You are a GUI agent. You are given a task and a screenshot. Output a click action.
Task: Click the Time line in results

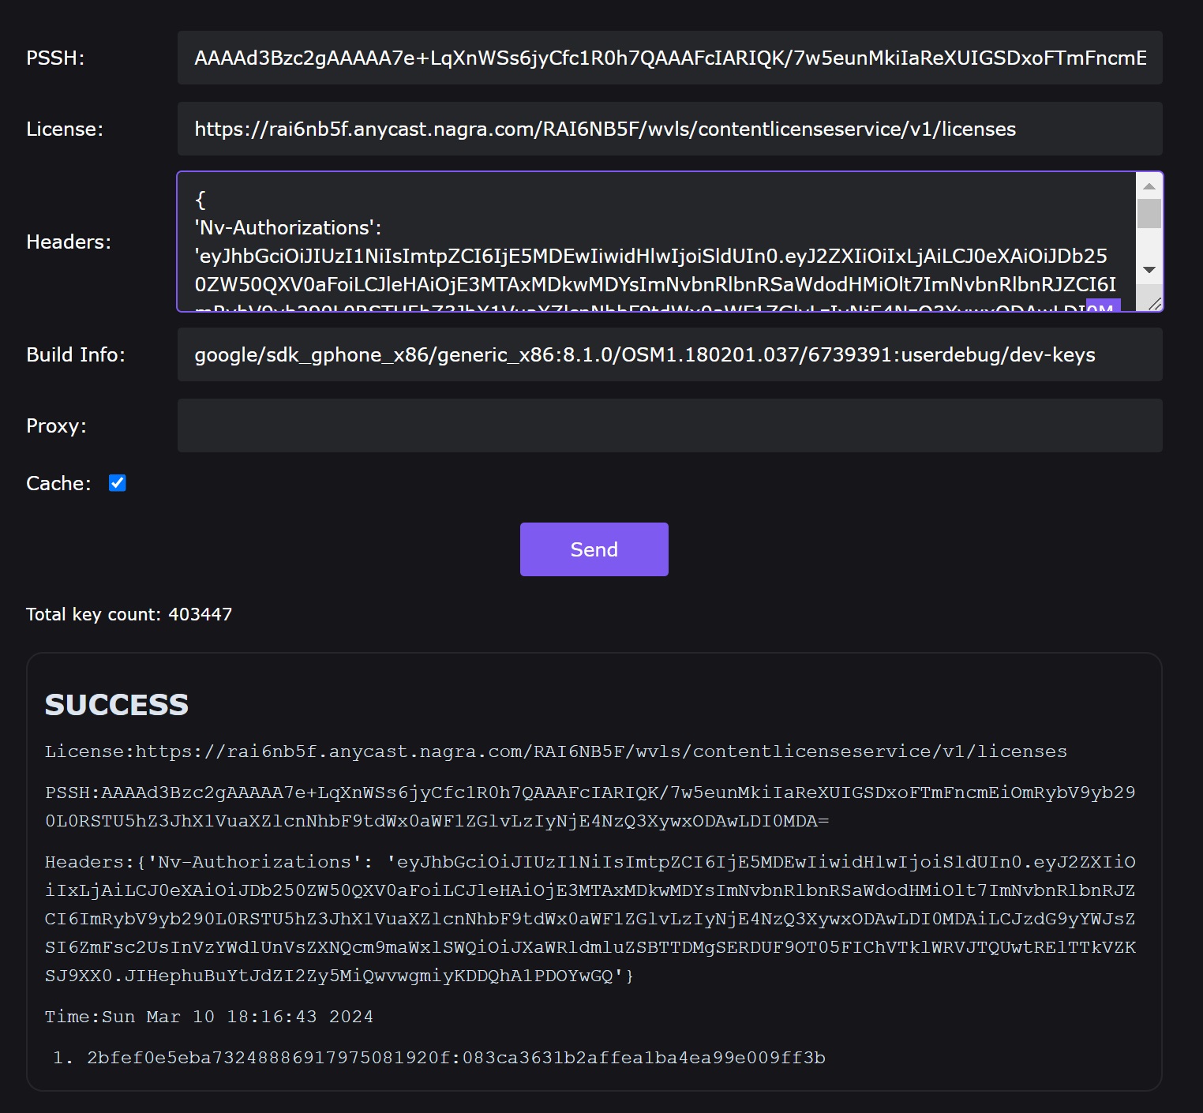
-*-*-
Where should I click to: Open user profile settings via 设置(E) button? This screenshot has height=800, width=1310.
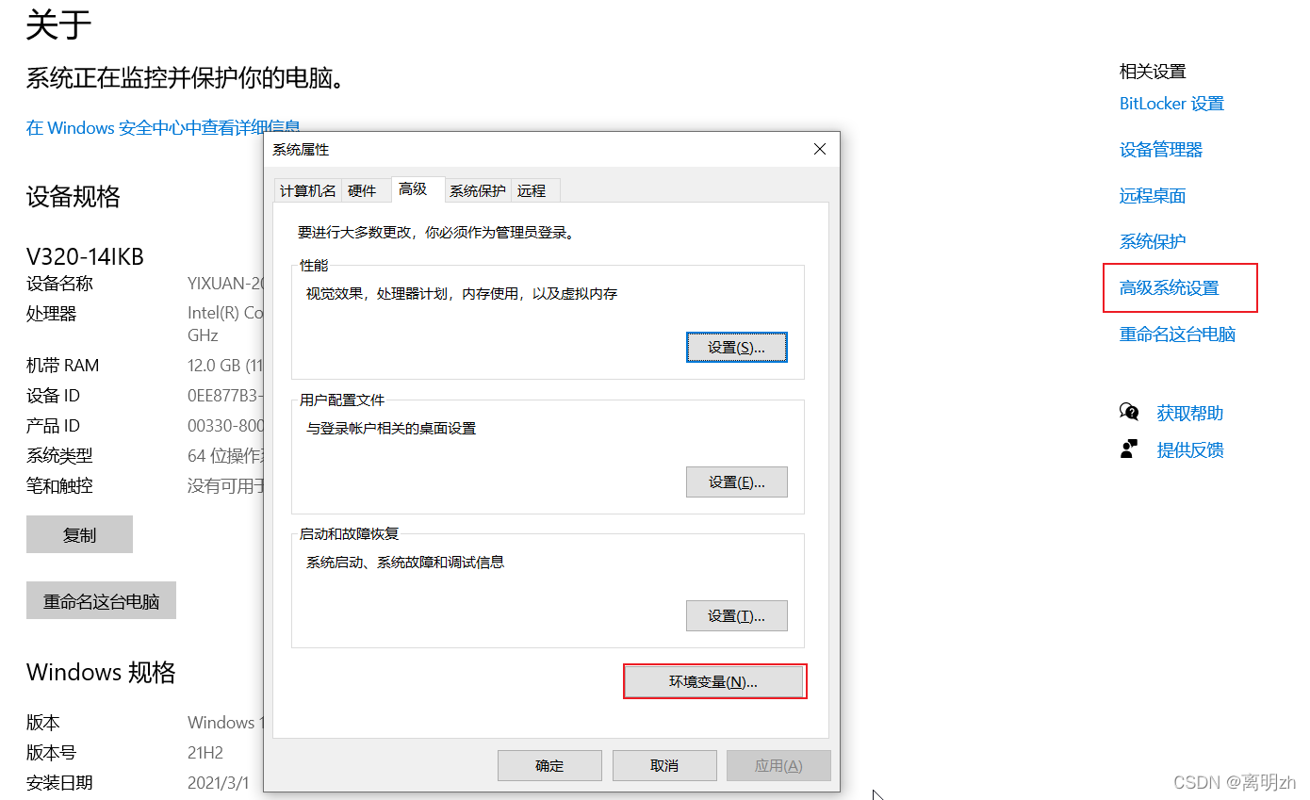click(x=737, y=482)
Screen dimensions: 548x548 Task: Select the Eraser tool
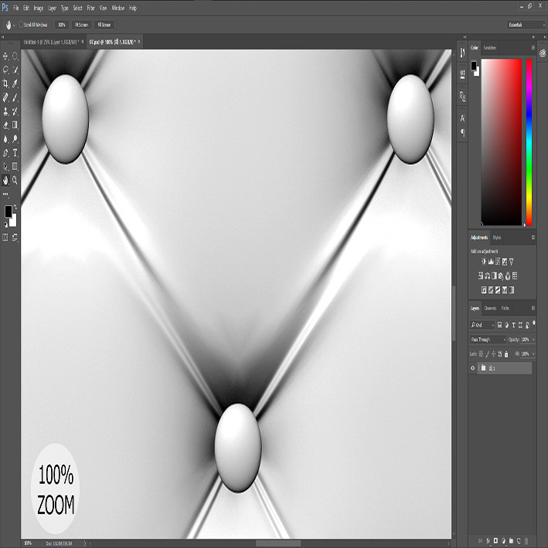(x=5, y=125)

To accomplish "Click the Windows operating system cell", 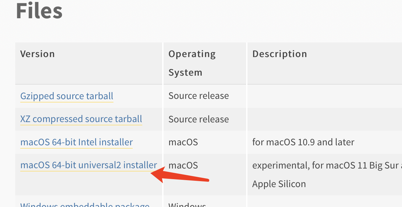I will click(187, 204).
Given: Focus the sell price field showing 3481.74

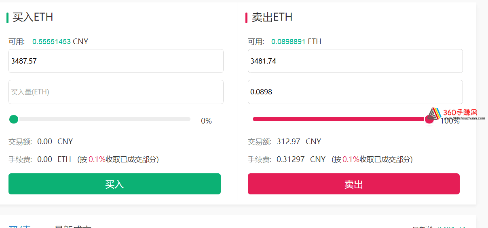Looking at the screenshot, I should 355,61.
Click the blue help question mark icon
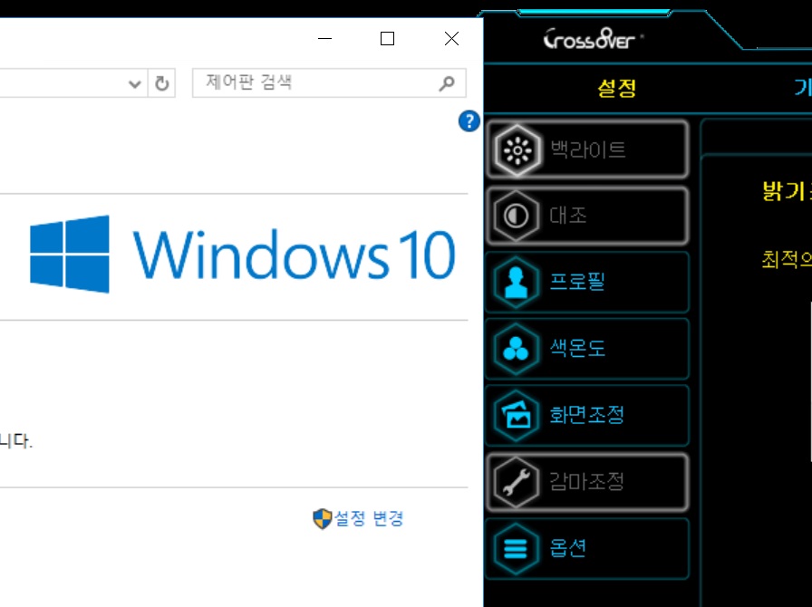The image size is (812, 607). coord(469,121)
-*-*-
▶ **What the exercise asks**
Copy, exactly and only, the lines above that begin with the one containing "You are a GUI" and finish with the one containing "Task: Click the Time line in results".

▶ **Your response**
You are a GUI agent. You are given a task and a screenshot. Output a click action.
Task: Click the Time line in results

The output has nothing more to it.